Enquanto isso na Vara cível...
- Senhor Personagem, está ciente que o não pagamento da indenização acarretará na sua prisão por negligência e tentativa de homicídio?
Personagem injeta olhos repletos de ódio rançoso no homem a sua frente. Este não possui as pernas e locomove-se com auxílio de cadeira de rodas.
- Não posso acreditar que isso esteja acontecendo, isso é ridículo! – Personagem esbraveja incontrolado, incapaz de imaginar como aquela situação, no mínimo absurda, poderia estar acontecendo.
- Você é acusado de atropelar dolosamente a vítima, causando sua imobilidade e amputação dos membros inferiores. – O juiz diz, como se Personagem ainda não houvesse pronunciado qualquer palavra.
- Escute! – Personagem diz esmurrando a mesa. Seu advogado, sentado ao seu lado na mesa, cobriu o rosto com uma mão, um gesto universalmente conhecido como constrangimento. – Presta atenção seu burguesinho estúpido! Grandes merda se você é juiz estadual, federal ou galáctico. Esse sujeito tentou me assaltar. Parou a moto ao lado do meu carro e puxou o berro pra fora. Por sorte consegui arrancar o carro com velocidade e fugir. O filho de uma desgraçada disparou duas vezes contra mim, o carro está na perícia como sabe. A moto vinha atrás, então, num lapso de loucura, eu freei o carro com tudo e o bastardo bateu com a roda no pára-choque traseiro. Voou como uma graça para frente do carro, mas logo levantou-se e apontou a arma para mim. Não tive outra alternativa senão atropelá-lo! Quem é vítima nessa merda sou eu! Ele é um delinqüente! A polícia já puxou a ficha desse desgraçado na minha frente e viu uma lista maior que a de compras da minha esposa quando chega cartão novo no pedaço!

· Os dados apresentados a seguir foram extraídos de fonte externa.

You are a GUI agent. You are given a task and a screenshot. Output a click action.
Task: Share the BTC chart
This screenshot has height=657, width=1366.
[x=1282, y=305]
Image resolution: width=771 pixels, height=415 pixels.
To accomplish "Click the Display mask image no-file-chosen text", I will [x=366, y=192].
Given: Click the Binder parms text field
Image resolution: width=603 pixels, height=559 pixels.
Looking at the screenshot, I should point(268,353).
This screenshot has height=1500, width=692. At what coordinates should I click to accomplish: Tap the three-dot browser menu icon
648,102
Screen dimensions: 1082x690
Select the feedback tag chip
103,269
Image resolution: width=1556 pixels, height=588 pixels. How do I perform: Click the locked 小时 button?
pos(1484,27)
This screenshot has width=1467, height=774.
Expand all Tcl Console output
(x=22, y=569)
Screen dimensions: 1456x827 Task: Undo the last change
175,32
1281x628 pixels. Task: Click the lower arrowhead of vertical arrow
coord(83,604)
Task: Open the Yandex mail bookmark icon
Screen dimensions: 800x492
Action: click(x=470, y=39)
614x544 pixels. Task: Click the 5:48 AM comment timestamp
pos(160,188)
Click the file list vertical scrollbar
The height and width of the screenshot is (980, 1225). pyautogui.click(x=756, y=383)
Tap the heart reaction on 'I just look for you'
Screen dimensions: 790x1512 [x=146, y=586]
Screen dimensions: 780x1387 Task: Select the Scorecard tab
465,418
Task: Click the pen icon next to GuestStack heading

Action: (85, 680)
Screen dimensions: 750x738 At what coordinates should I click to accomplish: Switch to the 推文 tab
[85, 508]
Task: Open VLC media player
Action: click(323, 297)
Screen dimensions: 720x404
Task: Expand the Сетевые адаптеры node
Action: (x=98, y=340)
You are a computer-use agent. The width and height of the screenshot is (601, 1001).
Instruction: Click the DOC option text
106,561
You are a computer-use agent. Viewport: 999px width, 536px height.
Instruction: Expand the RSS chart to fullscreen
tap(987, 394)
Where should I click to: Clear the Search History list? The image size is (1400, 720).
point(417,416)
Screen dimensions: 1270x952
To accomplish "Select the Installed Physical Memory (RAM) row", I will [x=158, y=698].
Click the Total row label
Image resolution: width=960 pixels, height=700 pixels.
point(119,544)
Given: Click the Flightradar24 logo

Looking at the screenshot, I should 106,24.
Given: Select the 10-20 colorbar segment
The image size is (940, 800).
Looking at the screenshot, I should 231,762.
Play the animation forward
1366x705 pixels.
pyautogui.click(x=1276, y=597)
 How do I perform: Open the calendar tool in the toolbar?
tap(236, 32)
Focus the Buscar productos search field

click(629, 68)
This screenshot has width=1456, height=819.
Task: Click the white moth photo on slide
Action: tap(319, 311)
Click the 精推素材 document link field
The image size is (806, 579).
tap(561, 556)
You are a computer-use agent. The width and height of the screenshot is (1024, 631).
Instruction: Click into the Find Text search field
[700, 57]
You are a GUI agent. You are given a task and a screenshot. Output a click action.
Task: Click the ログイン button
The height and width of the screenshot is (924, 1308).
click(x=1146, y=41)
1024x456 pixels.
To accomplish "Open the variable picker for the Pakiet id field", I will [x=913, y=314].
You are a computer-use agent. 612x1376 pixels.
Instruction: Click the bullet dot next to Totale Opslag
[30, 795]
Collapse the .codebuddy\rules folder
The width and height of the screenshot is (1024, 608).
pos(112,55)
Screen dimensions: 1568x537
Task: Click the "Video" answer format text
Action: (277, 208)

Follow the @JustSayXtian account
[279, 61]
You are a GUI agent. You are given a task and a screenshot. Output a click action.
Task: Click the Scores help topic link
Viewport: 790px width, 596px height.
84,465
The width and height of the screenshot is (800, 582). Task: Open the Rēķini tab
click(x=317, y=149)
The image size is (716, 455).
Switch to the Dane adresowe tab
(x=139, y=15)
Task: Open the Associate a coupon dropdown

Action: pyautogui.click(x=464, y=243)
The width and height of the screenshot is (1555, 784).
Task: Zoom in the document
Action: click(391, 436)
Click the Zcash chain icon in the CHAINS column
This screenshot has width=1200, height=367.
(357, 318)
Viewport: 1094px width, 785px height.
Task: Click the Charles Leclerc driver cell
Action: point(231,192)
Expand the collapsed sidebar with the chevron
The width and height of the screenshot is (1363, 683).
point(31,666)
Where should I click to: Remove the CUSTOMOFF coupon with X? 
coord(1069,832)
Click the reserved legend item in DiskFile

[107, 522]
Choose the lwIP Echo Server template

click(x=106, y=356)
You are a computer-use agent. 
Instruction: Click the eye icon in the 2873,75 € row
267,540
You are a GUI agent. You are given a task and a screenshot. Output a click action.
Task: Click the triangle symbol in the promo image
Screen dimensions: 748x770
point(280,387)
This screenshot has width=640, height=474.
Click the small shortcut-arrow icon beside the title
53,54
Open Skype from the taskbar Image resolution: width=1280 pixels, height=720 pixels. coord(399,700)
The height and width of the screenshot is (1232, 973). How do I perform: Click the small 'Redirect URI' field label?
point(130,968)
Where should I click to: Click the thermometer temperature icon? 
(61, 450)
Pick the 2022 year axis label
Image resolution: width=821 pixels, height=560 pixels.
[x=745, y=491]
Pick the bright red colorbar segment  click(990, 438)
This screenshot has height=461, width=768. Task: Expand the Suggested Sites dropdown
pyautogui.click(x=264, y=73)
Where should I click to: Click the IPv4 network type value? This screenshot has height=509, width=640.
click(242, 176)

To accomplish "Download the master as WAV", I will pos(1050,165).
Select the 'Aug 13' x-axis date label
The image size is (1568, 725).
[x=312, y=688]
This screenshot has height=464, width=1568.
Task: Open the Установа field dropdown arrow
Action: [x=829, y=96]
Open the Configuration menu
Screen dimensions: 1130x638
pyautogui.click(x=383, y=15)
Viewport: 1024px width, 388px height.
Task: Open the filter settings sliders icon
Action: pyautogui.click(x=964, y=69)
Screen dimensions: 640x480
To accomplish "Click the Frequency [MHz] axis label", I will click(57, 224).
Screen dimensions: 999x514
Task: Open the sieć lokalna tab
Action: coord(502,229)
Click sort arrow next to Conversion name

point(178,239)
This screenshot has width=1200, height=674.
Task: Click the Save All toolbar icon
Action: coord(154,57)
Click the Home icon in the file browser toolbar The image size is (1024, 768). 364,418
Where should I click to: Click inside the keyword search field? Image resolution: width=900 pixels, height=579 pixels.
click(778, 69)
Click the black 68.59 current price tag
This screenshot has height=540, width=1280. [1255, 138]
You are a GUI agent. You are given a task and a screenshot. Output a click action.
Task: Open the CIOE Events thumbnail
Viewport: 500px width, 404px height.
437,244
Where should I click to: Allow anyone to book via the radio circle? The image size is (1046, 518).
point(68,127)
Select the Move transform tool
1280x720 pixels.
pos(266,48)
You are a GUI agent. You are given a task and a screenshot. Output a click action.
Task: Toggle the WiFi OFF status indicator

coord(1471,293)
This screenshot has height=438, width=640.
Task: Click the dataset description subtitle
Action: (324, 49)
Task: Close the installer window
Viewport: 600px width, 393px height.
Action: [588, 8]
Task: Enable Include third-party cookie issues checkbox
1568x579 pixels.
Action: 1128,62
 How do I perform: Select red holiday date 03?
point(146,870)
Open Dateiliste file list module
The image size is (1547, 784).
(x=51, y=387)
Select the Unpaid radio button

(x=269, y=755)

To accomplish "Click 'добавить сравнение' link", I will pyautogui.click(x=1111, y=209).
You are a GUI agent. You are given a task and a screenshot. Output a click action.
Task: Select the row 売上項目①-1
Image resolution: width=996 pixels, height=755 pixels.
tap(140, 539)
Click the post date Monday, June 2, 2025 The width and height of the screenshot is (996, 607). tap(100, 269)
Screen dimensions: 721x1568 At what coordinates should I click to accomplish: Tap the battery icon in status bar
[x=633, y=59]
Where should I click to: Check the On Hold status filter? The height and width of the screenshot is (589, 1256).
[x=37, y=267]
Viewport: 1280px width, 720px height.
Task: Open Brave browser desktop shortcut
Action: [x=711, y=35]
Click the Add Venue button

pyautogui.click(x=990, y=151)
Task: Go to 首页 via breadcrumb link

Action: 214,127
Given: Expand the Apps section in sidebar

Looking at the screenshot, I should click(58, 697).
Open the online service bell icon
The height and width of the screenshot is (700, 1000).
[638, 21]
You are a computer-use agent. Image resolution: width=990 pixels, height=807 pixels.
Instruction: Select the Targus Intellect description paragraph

O advogado do “menor” disse em tom proibitivo:
- Senhor Personagem, peço que meça suas palavras. Esse local é um lugar de respeito e exigimos está postura do senhor. Meu cliente foi atropelado e perdeu as pernas, agora precisa de amparo. O senhor foi o algoz e não a vítima, terá que arcar com as responsabilidades inerentes ao ato que perpetrou.
- Então eu teria que deixar ele me assaltar? Ou melhor, me matar por eu ter ousado fugir?
- Isso realmente não vem ao caso, Sr. Personagem. – O advogado do aleijado disse. Personagem notou como seu cabelo estava exageradamente empastado com gel e que, estranhamente, tinha unhas muito brilhantes. – O não pagamento da indenização por danos físicos e morais acarretará em sua prisão. A quantia que exigi é mínima comparada ao verdadeiro estrago na moral e na integridade desse rapaz.
Personagem permaneceu fitando o advogado, sem poder acreditar nas coisas que ouvia. As palavras penetraram em seus ouvidos, mas a idéia de que aquilo estava realmente acontecendo era insuportável. Limitou-se a rir sem humor, como quem diz “OK pessoal, a piada é muito boa, mas vamos começar a falar sério.”
- Não vou pagar, simplesmente não vou pagar. – Disse por fim, recostando-se na cadeira. – E acho injusta minha prisão, se ela acontecer.
- E acontecerá, providenciarei isso o mais breve possível.
- Mas tem uma forma de tornar essa prisão justa... – Personagem continuou falando, como se não tivesse sido interrompido.
Subitamente retirou do bolso da calça que usava um estilete pequeno. Com um golpe ágil e fugaz, Personagem golpeou o pescoço do homem aleijado. Foi algo muito rápido e quando o advogado de cabelos empastados deu por si, seu terno de algumas centenas de reais estava coberto de sangue. Espirrava aos borbotões do pescoço do aleijado, e esse gorgolejava desconsolado com as mãos sufocando o ferimento mortal. O juiz estava pasmo e não parecia ter sido treinado para esse tipo de situação. O advogado de Personagem levantou-se com um grito, chamando pelos policiais. Logo dois deles entraram e agarraram Personagem, jogando-o contra a parede.
- Agora vocês têm um motivo JUSTO para me prender, filhos da puta!